(Data extract begins)
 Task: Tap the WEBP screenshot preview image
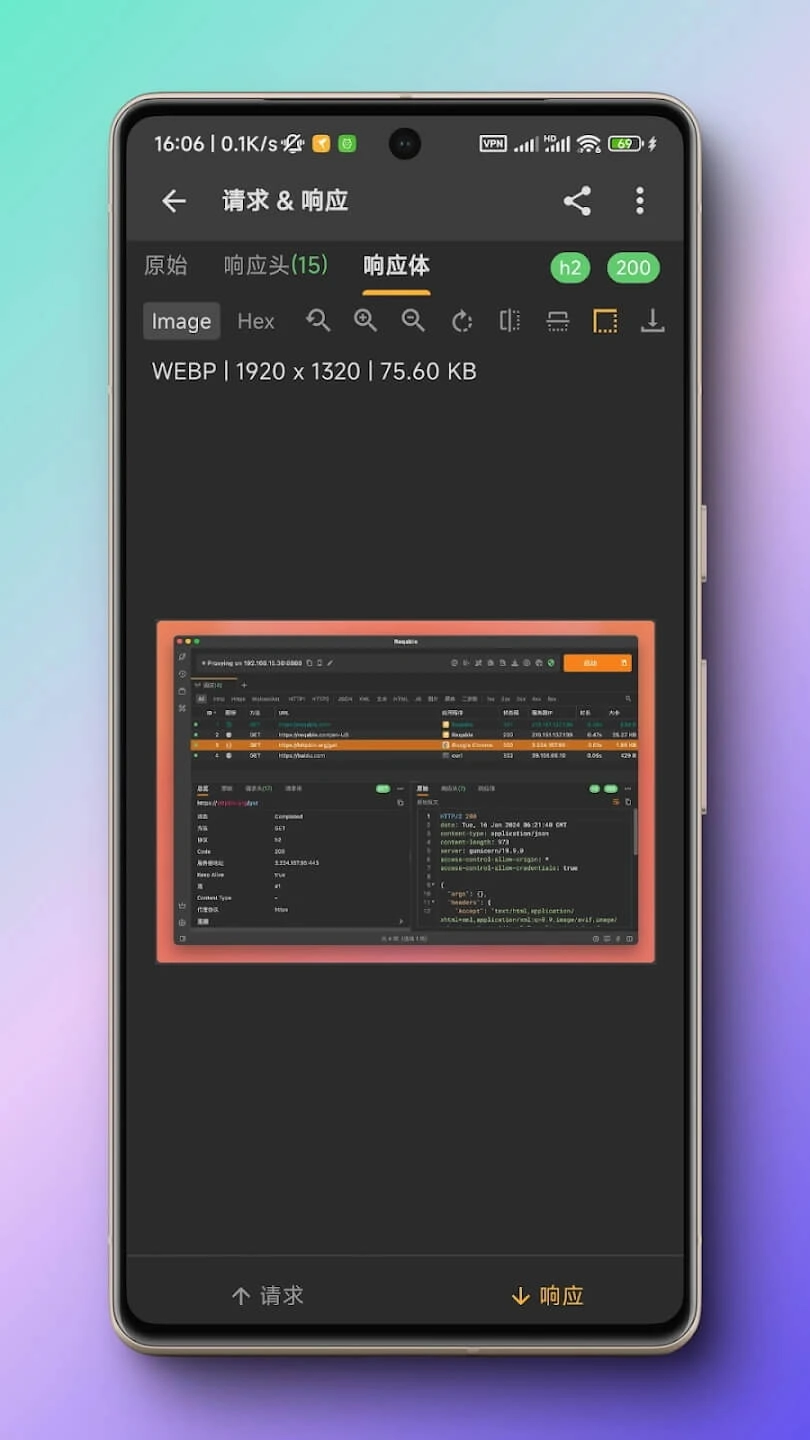click(405, 791)
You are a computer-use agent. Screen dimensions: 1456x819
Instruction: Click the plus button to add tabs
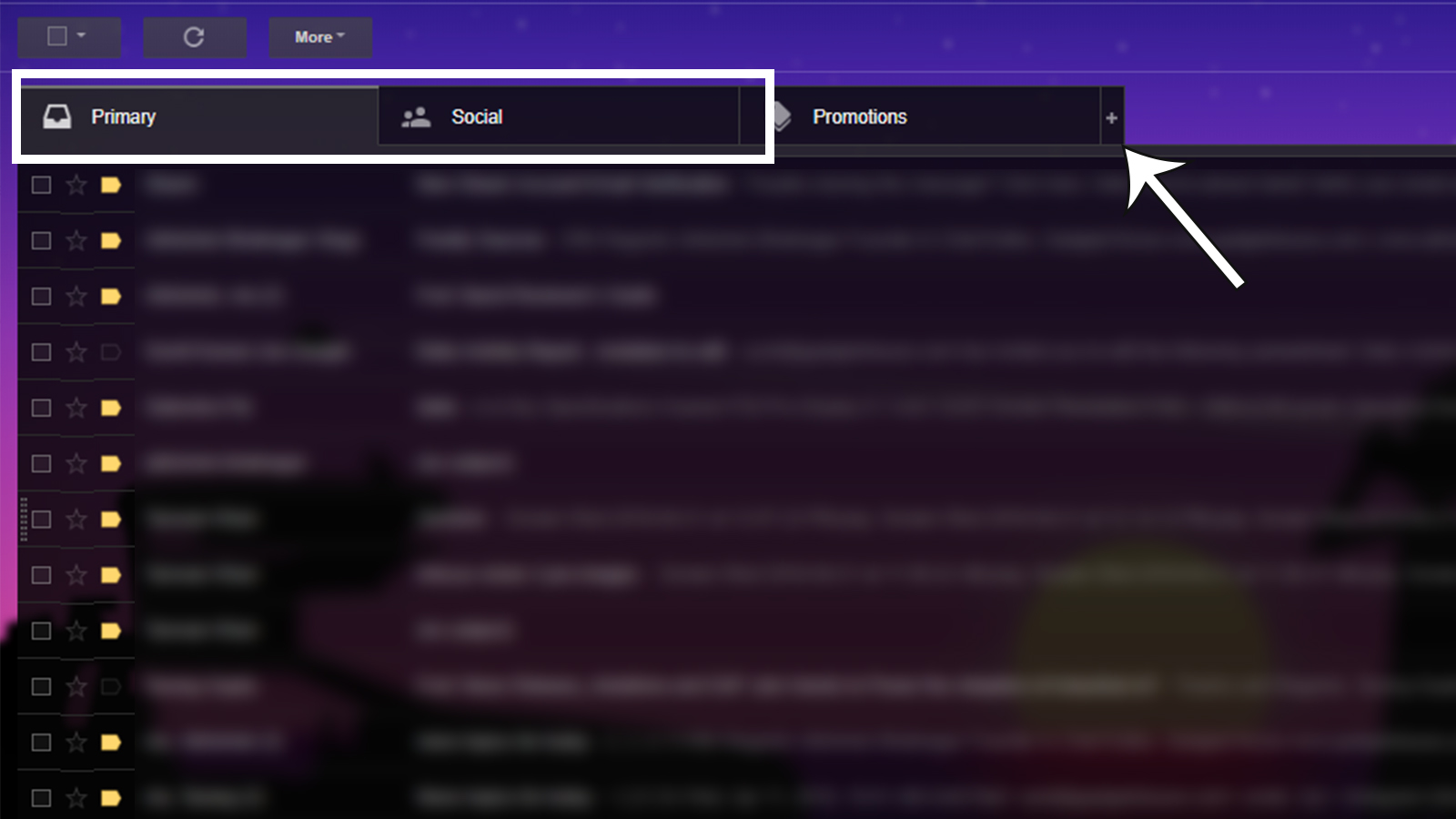tap(1111, 117)
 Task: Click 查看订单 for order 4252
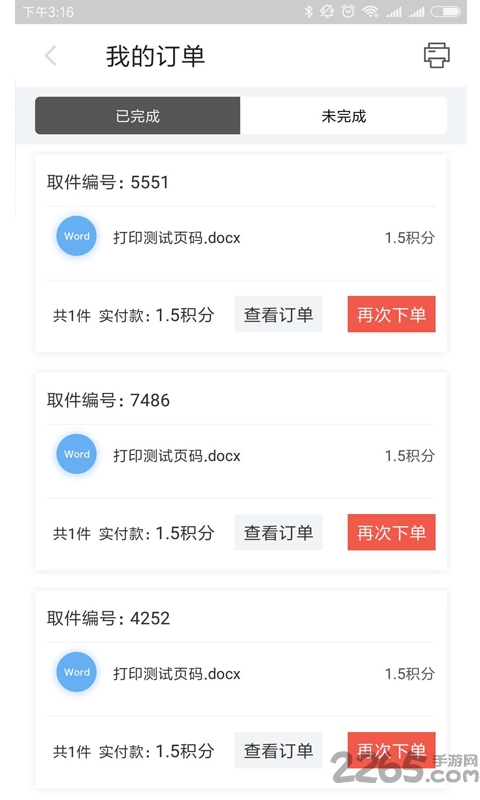click(279, 751)
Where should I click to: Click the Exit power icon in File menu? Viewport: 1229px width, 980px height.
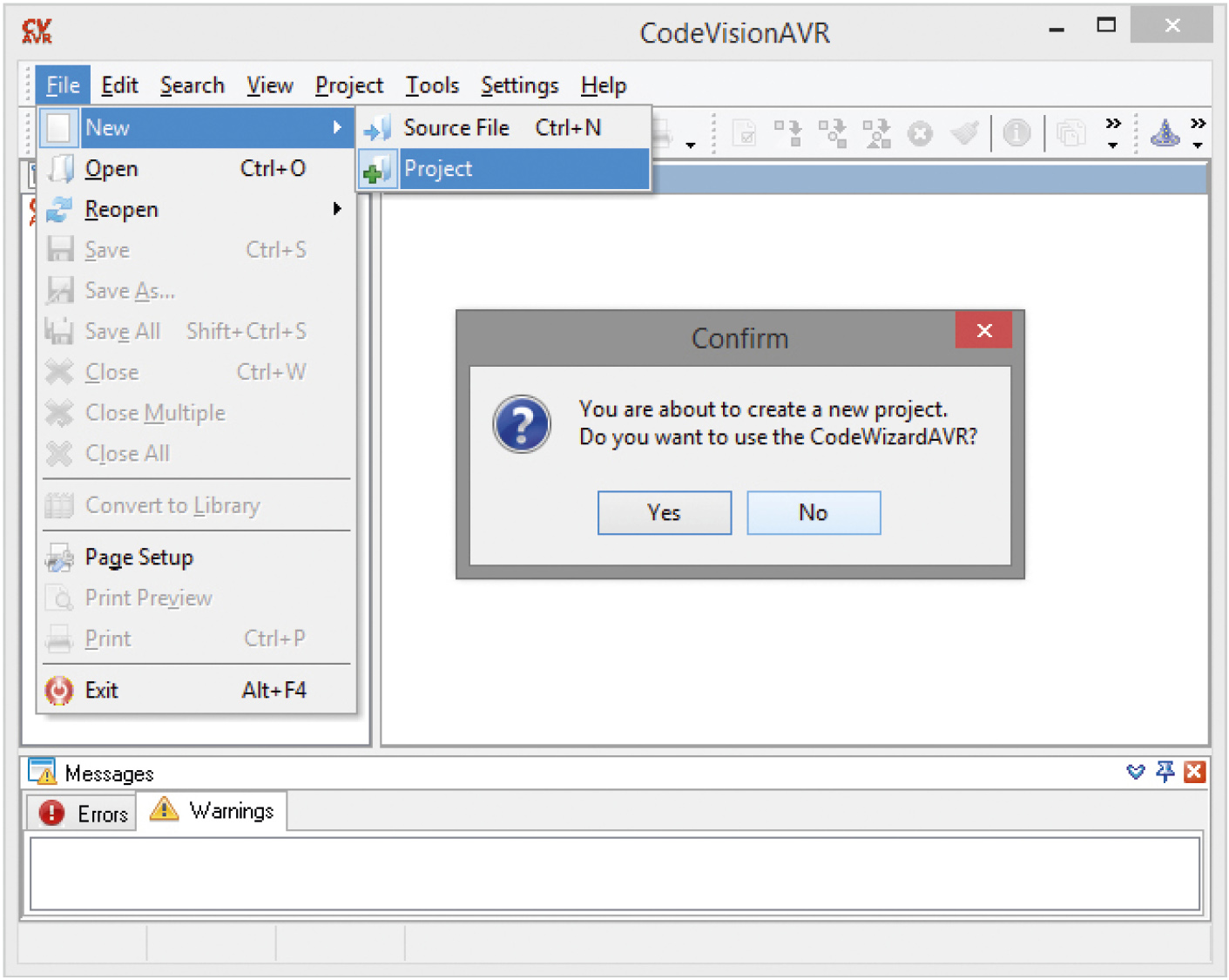click(59, 691)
(Data extract ends)
▶ Your assignment: Word for word, restate the lines from the line with "Instruction: Click the" through the last line of the entries, and nothing beyond them. Omit pictures.

▶ Response to the exercise:
Instruction: Click the plus button to add tabs
tap(1111, 117)
 Task: Click 查看订单 for order 4252
click(279, 751)
Where should I click to: Click the Exit power icon in File menu? Viewport: 1229px width, 980px height.
click(59, 691)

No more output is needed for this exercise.